Alejo Steimberg, animateur à « La haine, je dis NON ! » et concepteur de ce module, nous donne quelques conseils pour discuter avec un complotiste.
1. Tu ne te considéreras pas imperméable au complotisme
La pensée conspirationniste n’est pas l’apanage de gens particulièrement influençables ou peu éduqués, on la retrouve dans tous les niveaux socio-économiques et socio-culturels (2). En effet, le complotisme est un moyen très efficace et économique (quoique biaisé et fallacieux) pour donner une explication simple à des évènements complexes, il permet de trouver un sens à un monde qui semble confus et compliqué. Que la « vérité » en question soit inventée de toutes pièces ne change rien à l’effet psychologique réconfortant qu’elle peut procurer.
2. Avec prudence tu débunkeras
Le « débunkage » (de l’anglais debunking) est un procédé qui consiste à prouver qu’une affirmation est fausse en apportant des preuves.

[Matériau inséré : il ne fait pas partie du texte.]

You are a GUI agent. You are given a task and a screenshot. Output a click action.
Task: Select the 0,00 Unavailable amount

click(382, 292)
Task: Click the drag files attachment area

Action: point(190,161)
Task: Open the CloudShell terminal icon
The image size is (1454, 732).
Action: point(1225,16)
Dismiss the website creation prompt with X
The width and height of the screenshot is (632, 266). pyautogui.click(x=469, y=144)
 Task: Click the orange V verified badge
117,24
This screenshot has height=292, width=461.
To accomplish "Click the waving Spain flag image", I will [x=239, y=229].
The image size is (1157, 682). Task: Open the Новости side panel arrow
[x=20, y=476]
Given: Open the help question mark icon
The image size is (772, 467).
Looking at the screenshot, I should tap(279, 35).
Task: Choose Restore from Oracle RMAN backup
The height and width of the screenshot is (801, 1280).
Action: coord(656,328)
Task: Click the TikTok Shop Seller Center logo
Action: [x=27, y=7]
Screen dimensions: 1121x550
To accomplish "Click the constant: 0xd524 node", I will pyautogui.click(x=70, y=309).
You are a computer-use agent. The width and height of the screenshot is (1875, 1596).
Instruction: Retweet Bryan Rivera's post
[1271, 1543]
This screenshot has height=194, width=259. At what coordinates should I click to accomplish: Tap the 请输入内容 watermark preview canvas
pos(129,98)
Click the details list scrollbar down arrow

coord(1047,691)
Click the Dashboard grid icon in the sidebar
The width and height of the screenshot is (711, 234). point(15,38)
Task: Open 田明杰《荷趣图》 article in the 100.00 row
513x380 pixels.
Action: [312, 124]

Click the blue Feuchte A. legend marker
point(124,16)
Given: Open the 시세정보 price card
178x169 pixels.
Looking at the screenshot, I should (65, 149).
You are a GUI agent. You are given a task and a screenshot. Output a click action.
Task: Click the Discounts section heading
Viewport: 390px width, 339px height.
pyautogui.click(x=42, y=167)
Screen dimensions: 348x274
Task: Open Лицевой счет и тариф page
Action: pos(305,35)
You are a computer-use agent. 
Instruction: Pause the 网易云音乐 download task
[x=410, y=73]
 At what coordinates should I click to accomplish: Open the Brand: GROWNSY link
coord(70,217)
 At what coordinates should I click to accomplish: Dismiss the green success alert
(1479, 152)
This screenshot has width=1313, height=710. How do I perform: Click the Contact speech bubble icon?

S’il peut s’avérer très utile pour contrer la désinformation, il montre cependant ses limites quand on discute avec quelqu’un qui croit à une théorie du complot. Certaines personnes ne se gênent pas pour diffuser une information mensongère sur l’OMS, par exemple, convaincues comme elles sont qu’elles ne font que combattre le feu par le feu, car il n’y a selon elles pas plus grand menteur que cette organisation.
3. La démarche scientifique tu expliqueras
Les adeptes des théories du complot sont convaincus d’être des héritiers de l’esprit critique. Or, une « théorie » du complot est un mode de pensée proche de la paranoïa (3) et non pas une théorie au sens scientifique du terme. La démarche scientifique (et journalistique) a pour objectif de démontrer qu’une hypothèse se vérifie, ou pas, dans la réalité : on cherche des preuves qui pourront soit la confirmer, soit l’infirmer. Le raisonnement conspirationniste, par contre, n’accepte que les preuves qui l’arrangent : toute évidence contraire sera inévitablement considérée comme frauduleuse, certainement forgée par le groupe soupçonné (les autorités, les Juifs, une société secrète, etc.). Les théories du complot fonctionnent donc comme une croyance et non comme une enquête basée sur des faits. Or, les tenants des thèses complotistes n’en sont souvent pas conscients. À un interlocuteur de ce type, on peut essayer de lui demander quelles preuves pourraient le faire douter. L’absence de réponse peut être parlante : si l’on ne peut pas prouver qu’une théorie est fausse car elle se prouve elle-même, elle est également indémontrable. Elle relève donc du domaine de la foi.
4 .Tu ne ridiculiseras point
Nous avons tous des croyances dont nous supportons mal la remise en question. Si quelqu’un essaie de vous convaincre qu’une idée qui est à la base de votre système de valeurs (l’égalité entre tous les êtres humains, par exemple) est ridicule, il est probable que vous n’ayez pas très envie de l’écouter. Il en va de même pour les tenants des théories du complot. Il vaut donc mieux privilégier une autre approche : celle de l’entretien épistémique (4). Dans ce type d’échange, on discute sans débattre, sans chercher à prouver quoi que ce soit, le but étant d’aider son interlocuteur à exprimer comment il construit sa vision des choses… et à en prendre conscience. Ce n’est qu’en étant lucide quant à notre manière de raisonner que le doute peut s’insinuer dans nos croyances.
(1) À découvrir sur https://www.lahainejedisnon.be/
(2) D’après un sondage d’Antoine Bristielle de SciencesPo Grenoble, diffusé sur France Info, les antimasques –une position complotiste- français sont majoritairement « des femmes d’une cinquantaine d’années ayant fait des études ou étant cadres ».
(3) Taguieff, Pierre-André : Court traité de complotologie, Fayard, Paris, 2013, pp. 26-27.